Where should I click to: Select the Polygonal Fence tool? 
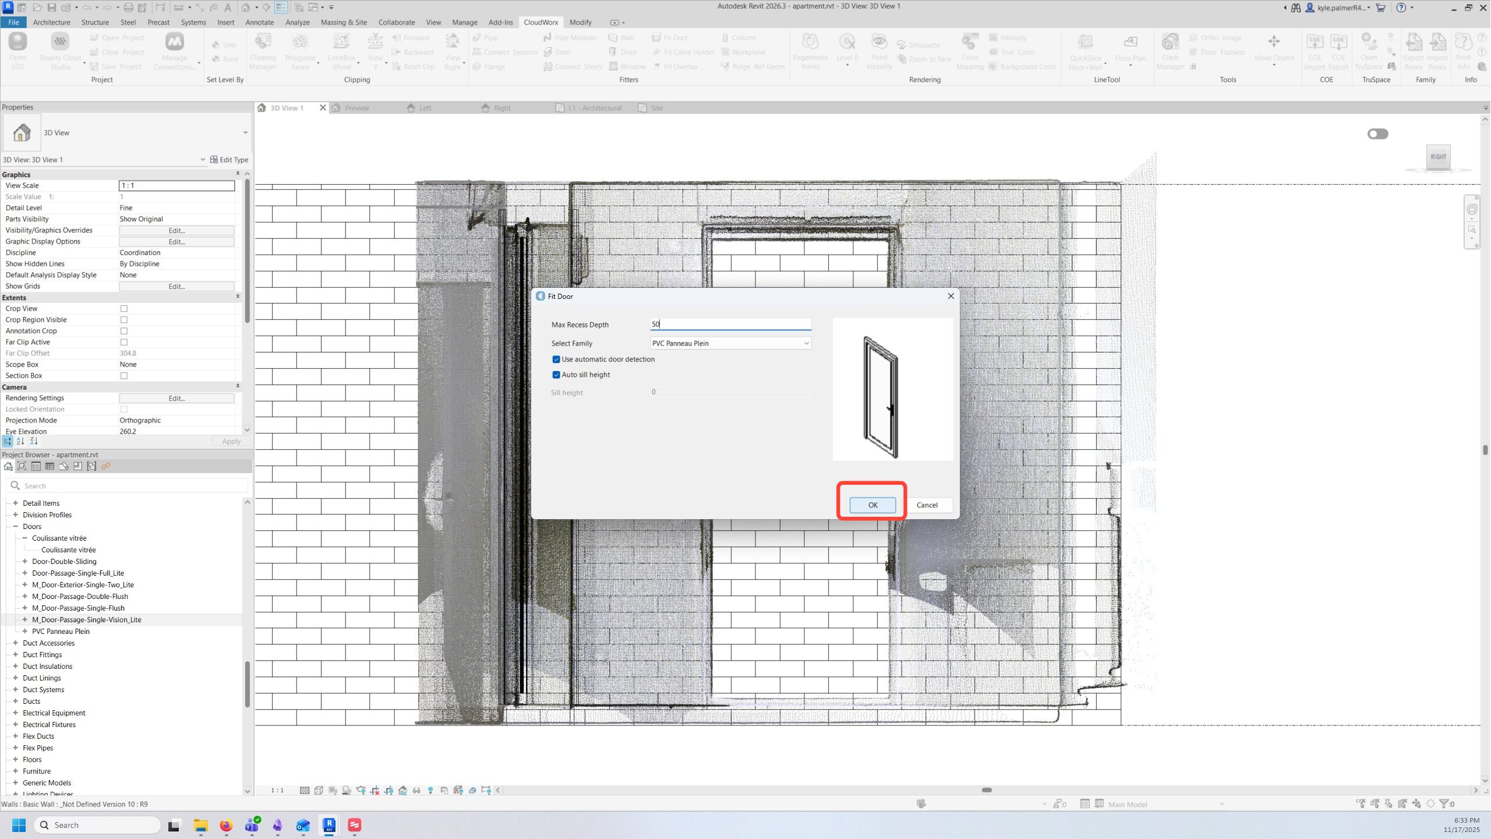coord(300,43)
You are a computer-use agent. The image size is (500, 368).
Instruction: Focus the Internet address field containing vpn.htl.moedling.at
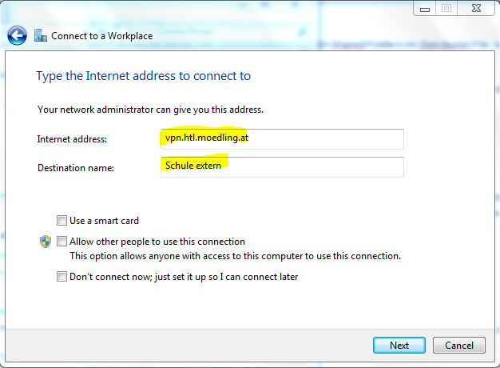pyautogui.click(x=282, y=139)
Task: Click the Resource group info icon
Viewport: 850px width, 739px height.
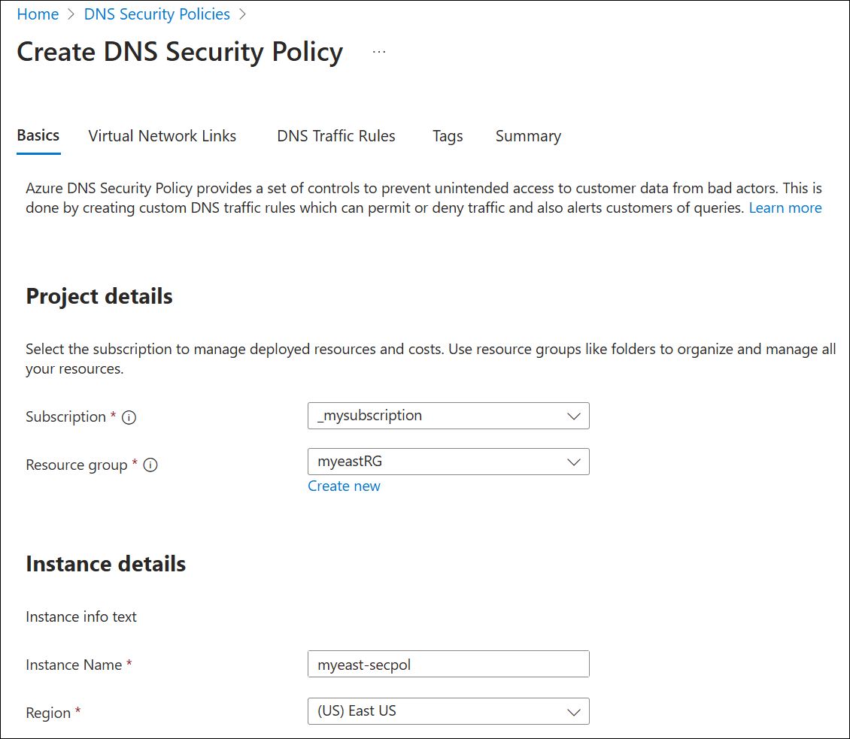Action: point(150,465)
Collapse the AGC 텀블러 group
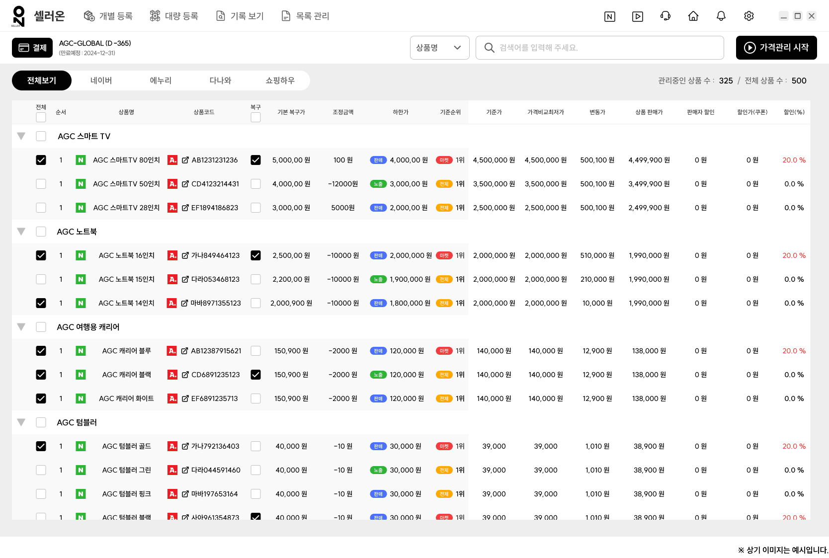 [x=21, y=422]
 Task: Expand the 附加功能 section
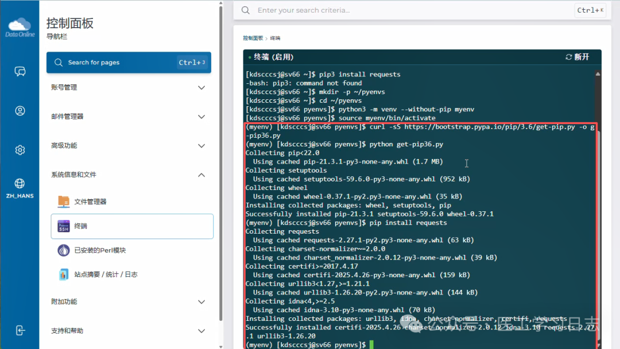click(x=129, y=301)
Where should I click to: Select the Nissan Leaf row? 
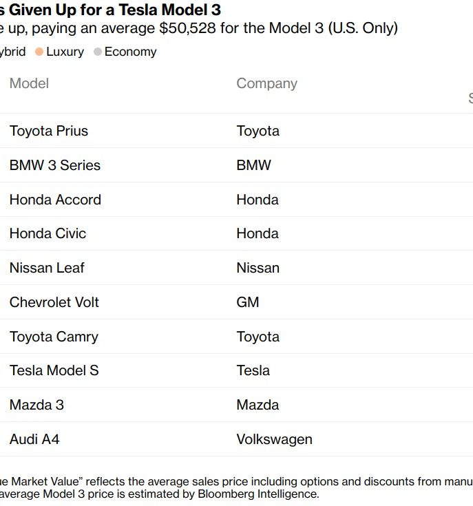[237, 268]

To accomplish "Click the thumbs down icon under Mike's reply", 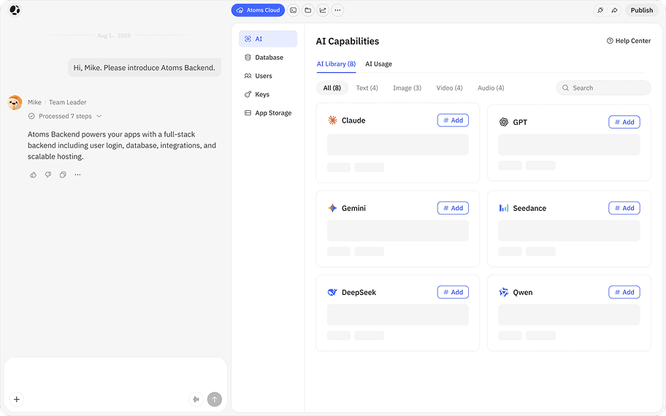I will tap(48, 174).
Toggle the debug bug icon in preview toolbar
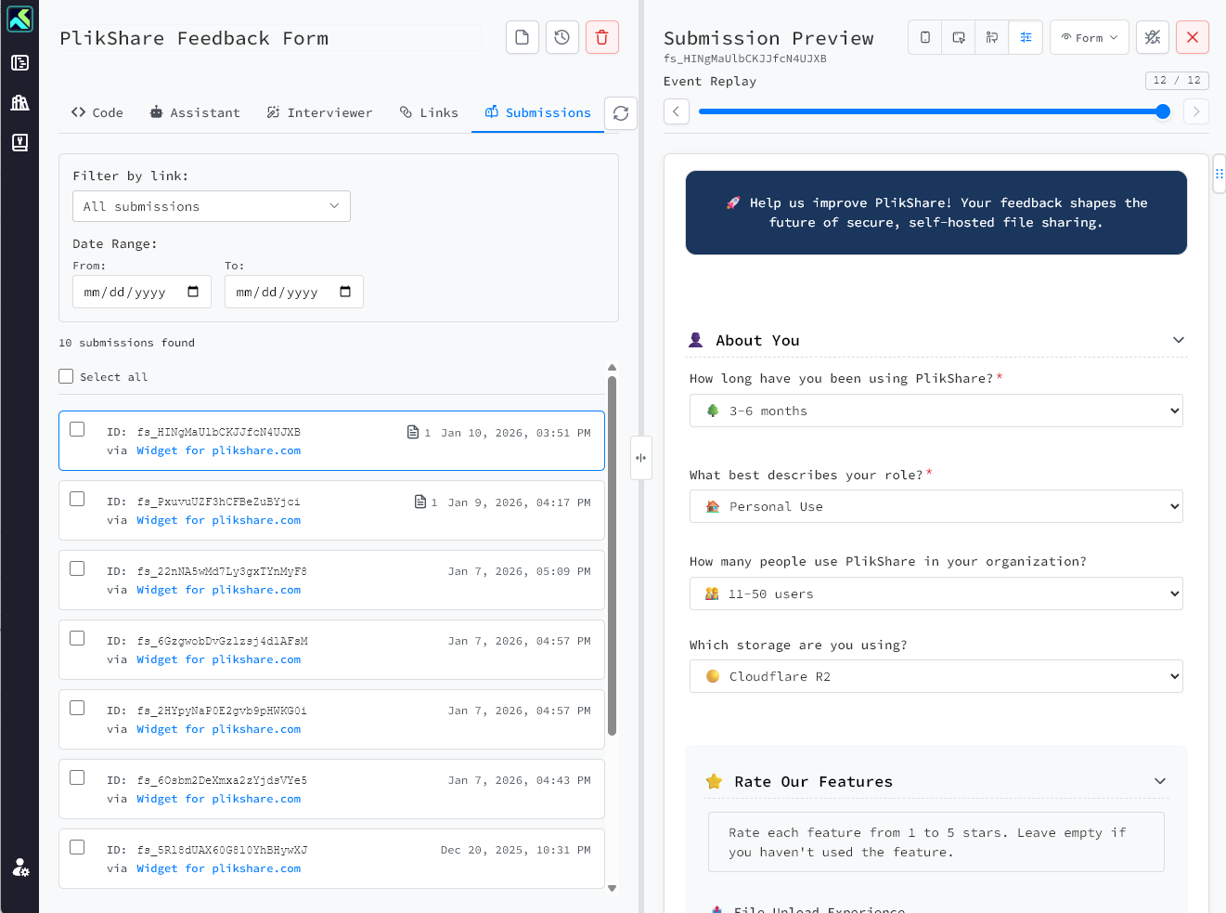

• • • •

### YOUR TASK
Update the items starting at the beginning and ending at the line that contains "click(x=129, y=301)", replacing "Polygonal Fence tool" with "Lasso tool" and changing nothing else. Leave the pictures out of your answer.

### WORKED ANSWER
Where should I click to: Select the Lasso tool? 
coord(300,43)
You are a computer-use agent. The image size is (500, 368).
Instruction: Focus the Internet address field containing vpn.htl.moedling.at
pyautogui.click(x=282, y=139)
Task: Click the Resource group info icon
Viewport: 850px width, 739px height.
Action: point(150,465)
Collapse the AGC 텀블러 group
 [x=21, y=422]
 Task: Expand the 附加功能 section
click(x=129, y=301)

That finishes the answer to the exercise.